The second initiative is the Select Drug Program formulary. This is an aggressive formulary management program that automatically excludes all new branded drugs from from Tier 1 and 2 co-pays (IBX uses a three-tier co-pay structure) and subjects new drugs to pre-authorization (case-by-case; nothing new there). Generics are automatically added to the formulary at the first tier (i.e. lowest co-pay) and the innovators they replace are automatically consigned to the third tier (i.e. highest co-pay). Again, that’s not new.

What is new is a practice that IBX describes as a convenience to some consumers: shifting some self-injected meds from medical benefits to drug benefits (and from doctor’s offices and hospitals to retail drug-store shelves). These drugs can now be conveniently picked up at the pharmacy, where they might or might not be covered with a Tier 3 co-pay. How convenient (use Dana Carvey’s Church Lady voice for maximal impact when reading the foregoing).

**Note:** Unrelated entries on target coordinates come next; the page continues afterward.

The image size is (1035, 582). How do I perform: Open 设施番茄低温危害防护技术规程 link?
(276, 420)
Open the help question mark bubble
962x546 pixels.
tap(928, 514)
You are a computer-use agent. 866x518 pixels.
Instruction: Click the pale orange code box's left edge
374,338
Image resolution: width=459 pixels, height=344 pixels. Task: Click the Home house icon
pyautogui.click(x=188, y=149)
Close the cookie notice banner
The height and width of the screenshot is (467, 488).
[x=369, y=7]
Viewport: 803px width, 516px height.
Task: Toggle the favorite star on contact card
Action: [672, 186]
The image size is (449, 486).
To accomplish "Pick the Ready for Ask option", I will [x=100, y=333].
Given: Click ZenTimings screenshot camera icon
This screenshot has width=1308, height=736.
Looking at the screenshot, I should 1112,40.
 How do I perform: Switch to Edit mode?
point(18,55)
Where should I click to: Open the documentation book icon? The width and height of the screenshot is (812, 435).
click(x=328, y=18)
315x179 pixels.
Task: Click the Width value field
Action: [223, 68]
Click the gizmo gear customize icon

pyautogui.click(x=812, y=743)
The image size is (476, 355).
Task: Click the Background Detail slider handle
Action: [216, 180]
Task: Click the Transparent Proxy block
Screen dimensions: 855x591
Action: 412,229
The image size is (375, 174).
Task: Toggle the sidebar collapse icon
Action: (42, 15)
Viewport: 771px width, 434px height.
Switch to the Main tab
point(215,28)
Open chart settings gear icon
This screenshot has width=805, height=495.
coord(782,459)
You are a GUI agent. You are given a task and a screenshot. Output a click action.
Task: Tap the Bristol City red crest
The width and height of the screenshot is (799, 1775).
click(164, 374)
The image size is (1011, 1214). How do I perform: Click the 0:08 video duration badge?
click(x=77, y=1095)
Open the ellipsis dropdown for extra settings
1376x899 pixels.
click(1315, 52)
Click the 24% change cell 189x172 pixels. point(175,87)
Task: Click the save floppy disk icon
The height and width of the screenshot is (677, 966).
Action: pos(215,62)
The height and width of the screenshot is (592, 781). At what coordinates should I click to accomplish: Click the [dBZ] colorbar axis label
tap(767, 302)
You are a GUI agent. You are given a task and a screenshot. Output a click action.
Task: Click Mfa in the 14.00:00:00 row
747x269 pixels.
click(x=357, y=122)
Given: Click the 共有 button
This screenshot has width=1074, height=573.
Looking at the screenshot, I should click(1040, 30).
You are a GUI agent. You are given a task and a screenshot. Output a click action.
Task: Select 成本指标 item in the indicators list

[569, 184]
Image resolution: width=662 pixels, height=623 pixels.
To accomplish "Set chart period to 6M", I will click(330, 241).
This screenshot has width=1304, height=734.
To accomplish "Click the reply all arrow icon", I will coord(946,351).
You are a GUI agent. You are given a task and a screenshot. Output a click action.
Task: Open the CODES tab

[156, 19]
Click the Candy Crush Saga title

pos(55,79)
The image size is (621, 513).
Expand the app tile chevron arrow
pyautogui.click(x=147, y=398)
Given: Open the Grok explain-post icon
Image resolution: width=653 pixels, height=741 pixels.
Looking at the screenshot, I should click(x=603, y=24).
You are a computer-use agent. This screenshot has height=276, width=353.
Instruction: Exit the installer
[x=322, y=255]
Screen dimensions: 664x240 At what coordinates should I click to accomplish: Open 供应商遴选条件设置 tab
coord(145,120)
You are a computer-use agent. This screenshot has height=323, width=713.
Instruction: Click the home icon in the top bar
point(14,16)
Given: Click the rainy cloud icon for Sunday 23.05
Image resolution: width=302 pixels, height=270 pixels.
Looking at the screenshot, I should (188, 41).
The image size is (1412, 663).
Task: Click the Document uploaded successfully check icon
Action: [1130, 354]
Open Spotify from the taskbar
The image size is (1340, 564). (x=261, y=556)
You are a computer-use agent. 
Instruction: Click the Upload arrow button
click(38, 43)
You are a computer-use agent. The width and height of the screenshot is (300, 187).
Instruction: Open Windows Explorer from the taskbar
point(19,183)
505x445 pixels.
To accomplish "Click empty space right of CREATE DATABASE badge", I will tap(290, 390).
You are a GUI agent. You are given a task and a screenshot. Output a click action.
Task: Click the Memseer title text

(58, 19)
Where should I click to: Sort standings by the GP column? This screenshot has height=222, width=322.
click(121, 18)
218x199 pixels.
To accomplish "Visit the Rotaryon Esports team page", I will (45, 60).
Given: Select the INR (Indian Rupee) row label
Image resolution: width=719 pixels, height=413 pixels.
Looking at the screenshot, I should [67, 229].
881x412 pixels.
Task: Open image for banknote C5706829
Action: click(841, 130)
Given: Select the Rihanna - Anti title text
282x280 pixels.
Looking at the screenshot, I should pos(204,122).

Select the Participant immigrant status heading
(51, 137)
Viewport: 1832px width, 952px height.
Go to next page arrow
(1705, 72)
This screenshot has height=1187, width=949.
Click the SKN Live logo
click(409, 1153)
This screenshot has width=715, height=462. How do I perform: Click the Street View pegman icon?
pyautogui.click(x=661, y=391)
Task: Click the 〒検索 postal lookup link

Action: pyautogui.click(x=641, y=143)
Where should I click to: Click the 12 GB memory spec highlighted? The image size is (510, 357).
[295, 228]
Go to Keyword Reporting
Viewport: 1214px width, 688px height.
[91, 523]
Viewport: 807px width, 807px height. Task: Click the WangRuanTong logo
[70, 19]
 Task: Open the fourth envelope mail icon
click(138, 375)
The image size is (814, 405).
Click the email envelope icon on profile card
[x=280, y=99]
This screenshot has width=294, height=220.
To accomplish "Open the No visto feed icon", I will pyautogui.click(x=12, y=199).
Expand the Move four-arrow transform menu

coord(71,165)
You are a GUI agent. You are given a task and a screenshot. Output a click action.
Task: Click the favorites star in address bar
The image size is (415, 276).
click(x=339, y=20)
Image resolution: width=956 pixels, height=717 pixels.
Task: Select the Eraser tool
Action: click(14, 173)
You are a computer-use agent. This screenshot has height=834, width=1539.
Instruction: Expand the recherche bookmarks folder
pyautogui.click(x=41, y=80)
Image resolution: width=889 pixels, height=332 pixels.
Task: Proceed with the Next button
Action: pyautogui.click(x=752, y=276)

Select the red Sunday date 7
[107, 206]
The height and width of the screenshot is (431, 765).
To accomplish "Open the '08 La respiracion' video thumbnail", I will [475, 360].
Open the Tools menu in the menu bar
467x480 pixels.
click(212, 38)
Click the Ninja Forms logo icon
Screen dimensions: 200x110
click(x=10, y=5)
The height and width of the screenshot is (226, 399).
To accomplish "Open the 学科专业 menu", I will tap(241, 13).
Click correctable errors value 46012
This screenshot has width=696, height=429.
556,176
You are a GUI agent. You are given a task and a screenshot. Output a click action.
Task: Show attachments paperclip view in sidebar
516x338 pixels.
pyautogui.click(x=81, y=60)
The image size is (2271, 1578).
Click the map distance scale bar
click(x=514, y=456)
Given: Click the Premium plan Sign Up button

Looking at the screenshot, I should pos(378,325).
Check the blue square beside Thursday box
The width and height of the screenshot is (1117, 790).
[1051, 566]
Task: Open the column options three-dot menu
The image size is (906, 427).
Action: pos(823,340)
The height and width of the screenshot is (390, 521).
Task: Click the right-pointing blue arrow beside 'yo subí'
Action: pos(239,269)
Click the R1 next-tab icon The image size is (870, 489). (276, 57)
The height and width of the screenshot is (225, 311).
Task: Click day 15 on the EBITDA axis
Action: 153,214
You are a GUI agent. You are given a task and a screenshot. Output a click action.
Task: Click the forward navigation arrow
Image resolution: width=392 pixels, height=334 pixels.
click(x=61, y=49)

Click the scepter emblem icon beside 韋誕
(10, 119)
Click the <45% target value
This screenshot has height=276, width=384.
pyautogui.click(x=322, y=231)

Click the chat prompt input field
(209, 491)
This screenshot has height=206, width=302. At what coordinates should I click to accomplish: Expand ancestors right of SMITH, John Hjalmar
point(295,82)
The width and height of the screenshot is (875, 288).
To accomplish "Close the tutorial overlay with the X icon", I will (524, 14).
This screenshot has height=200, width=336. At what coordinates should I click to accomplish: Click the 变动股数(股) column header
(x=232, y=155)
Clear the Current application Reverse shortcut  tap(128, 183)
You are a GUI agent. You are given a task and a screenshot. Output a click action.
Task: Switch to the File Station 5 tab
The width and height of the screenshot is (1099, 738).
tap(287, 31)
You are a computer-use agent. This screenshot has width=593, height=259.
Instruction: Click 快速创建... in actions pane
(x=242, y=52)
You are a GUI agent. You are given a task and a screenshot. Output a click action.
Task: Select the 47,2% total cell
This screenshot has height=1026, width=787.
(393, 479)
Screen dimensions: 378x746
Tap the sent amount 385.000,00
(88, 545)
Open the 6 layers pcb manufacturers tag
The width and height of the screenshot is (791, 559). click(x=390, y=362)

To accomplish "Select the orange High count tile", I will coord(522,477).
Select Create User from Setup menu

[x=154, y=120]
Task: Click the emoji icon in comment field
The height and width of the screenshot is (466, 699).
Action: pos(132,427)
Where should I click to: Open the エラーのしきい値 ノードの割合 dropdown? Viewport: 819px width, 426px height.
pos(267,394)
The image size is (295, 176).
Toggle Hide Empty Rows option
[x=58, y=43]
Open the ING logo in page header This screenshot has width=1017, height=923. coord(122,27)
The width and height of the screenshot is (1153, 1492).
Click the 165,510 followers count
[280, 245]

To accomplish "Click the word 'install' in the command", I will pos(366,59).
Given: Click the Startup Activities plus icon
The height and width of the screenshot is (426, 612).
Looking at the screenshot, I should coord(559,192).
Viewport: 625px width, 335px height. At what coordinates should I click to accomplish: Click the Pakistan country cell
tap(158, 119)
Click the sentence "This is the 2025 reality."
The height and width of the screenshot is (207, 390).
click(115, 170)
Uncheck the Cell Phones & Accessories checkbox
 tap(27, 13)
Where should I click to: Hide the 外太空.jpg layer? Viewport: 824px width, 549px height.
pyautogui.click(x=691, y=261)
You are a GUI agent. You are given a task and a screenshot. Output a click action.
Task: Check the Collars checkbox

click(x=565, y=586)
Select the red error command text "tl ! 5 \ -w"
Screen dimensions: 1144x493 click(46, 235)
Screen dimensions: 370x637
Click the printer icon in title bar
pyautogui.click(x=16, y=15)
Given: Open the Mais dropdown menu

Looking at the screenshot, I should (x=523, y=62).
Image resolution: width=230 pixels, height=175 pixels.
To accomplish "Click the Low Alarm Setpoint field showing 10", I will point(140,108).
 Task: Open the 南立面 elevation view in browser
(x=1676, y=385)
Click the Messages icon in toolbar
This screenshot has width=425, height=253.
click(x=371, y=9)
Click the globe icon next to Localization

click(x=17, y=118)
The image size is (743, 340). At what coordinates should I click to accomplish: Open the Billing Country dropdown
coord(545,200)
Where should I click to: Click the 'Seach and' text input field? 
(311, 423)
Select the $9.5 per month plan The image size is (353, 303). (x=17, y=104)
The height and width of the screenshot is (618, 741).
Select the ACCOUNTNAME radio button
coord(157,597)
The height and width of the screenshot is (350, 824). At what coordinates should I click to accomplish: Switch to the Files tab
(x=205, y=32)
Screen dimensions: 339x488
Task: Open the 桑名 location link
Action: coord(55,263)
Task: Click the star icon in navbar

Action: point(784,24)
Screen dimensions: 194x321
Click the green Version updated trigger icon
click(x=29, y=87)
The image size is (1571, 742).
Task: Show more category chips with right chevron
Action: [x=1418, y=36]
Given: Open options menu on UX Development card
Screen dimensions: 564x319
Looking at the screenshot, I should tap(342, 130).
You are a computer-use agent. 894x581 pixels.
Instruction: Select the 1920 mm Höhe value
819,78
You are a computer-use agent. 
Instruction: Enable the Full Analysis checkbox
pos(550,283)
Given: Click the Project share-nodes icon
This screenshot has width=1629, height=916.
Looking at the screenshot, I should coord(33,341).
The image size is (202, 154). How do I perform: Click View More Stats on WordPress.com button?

In addition, IBX is clamping down on the practices of docs who routinely inject meds in their offices by hooking up with vendors who will monitor the use and cost of such injections to provide IBX with the most “cost-effective” purchases. If you’re a doc in the Philly area, you may read this as further invasion of your practice for the sake of saving insurers money. But don’t bother complaining, lest you risk insurers exhorting you to climb down from your big blue cross.